Polis kurşunu ile vurulmuştu. Cumhuriyet tarihinin ilk öğrenci şehidi idi. 20 yaşındaydı ve İstanbul Üniversitesi Orman Fakültesi öğrencisiydi.
Evet Turan Emeksiz onların içinde oturuyordu. 28 Nisan 1960’ın üzerinden tam 54 yıl geçmiş olmasına karşın.
Deniz Gezmiş, Yusuf Aslan, Hüseyin İnan oturuyordu aralarında. Onlarla birlikte haykırdılar yoklamada.
Buradaaaa…
Deniz, Yusuf ve Hüseyin’in idamlarını engellemek için üç Nato görevlisini kaçıran Tokat’ın Kızıldere Köyü’nde 30 Mart 1972’de öldürülen Mahir Çayan ve arkadaşları orada oturuyorlardı gençlerin arasında.
Tanıdığınız bir çok Ulaş’ın isim babası Ulaş Bardakçı orada oturmuştu.
Kızlı erkekli bir arada oturan gençlerin arasındaydı.
Yoklamalarda okunan isimlerin ardından “burada” yanıtı gür çıkıyordu.
Nurhak Dağlarında keklik gibi avlanan Sinan Cemgil ve arkadaşları gençlerin arasındaydılar. Keşan Cumhuriyet Meydanı’nda oturan gençleri yüreklendirmek adına.
Sosyalist Gençlik önderi Harun Karadeniz oturmuştu gençlerin arasına.
1971 12 Mart Muhtırasının 43. yılında Keşan Cumhuriyet Meydanı’nda Harun’u da gördüm.
Tümü ve burada adlarını yazamadıklarım gururla oturdular Keşan Cumhuriyet Meydanı’nda.

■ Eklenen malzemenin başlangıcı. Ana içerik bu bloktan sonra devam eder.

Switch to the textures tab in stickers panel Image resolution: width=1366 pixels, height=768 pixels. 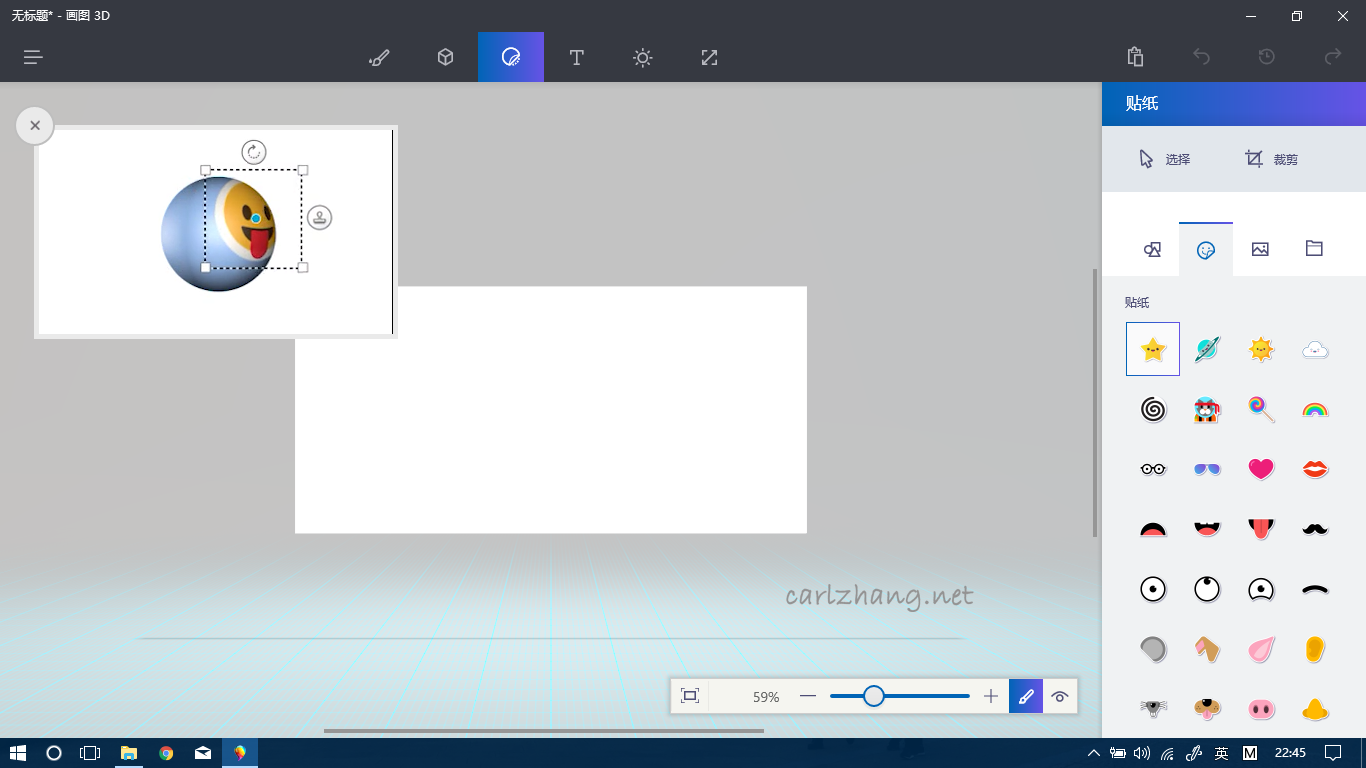coord(1260,248)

Öğrenci gençliğinin Berkin Elvan adına yaptıkları eylemden memnuniyetle ayrıldılar.
Kapsül ve ekmek.
Nasıl bir araya gelirler?
9 ay önceydi. Ekmek fırıncının. Berkin, ekmek almak için çıktı evinden. Elinde parası.
Gaz bombası kapsülü isabet etti kafasına.

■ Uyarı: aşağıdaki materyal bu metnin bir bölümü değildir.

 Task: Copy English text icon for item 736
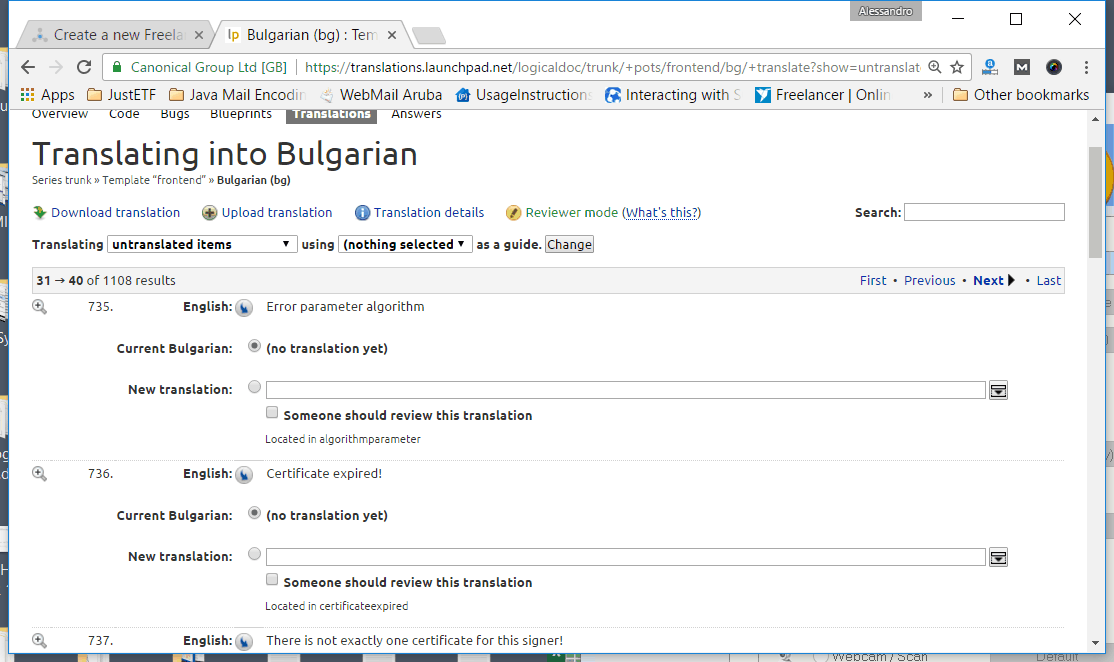click(x=244, y=475)
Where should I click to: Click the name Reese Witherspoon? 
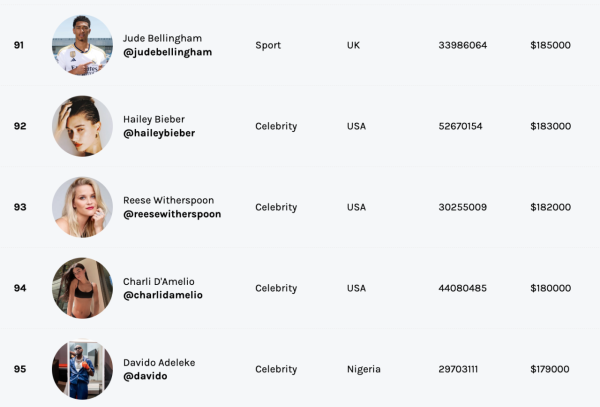click(x=168, y=200)
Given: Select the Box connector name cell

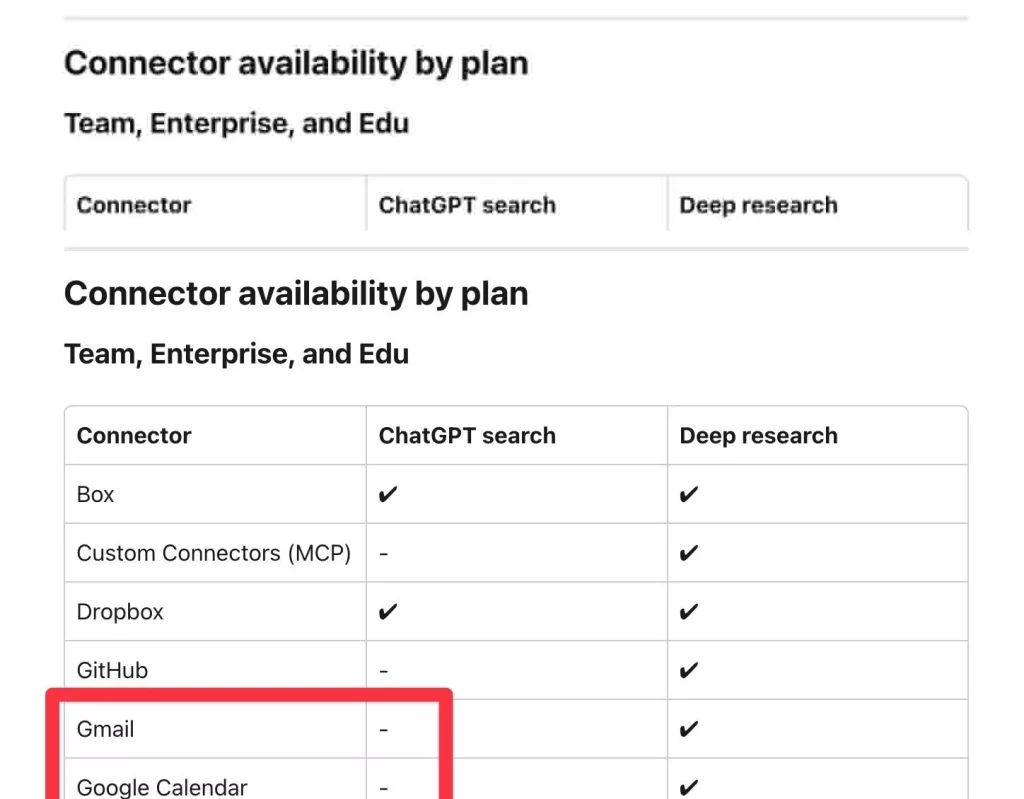Looking at the screenshot, I should [x=96, y=495].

Peki bu gaz bombasının kapsülünün sahibi kim?
Polis atmıştı gaz bombasını.
Keşan Cumhuriyet Meydanı’nda gençlerin arasında oturan 12 Mart faşizminin kurbanları, Selimiye Kışlası ve Ziverbey Köşkü’nde işkence görenler, polis ve askere namlu çevirdiler mi?
Oldum olası yürüyüştür mitingtir gördüm mü dayanamam.
Sorumluluk ilişkisi kuruveririm kendimce. Sorumluluğumu yerine getirmeye çalışırım.
Gençleri görünce düştüm arkalarına.
Bu kez Keşan’da yapılan bu eylemin en farklı yanı bence çok sayıda kameranın çalışıyor olmasıydı. Bu kadar kamera belki psikolojik baskılama adına kullanıldı.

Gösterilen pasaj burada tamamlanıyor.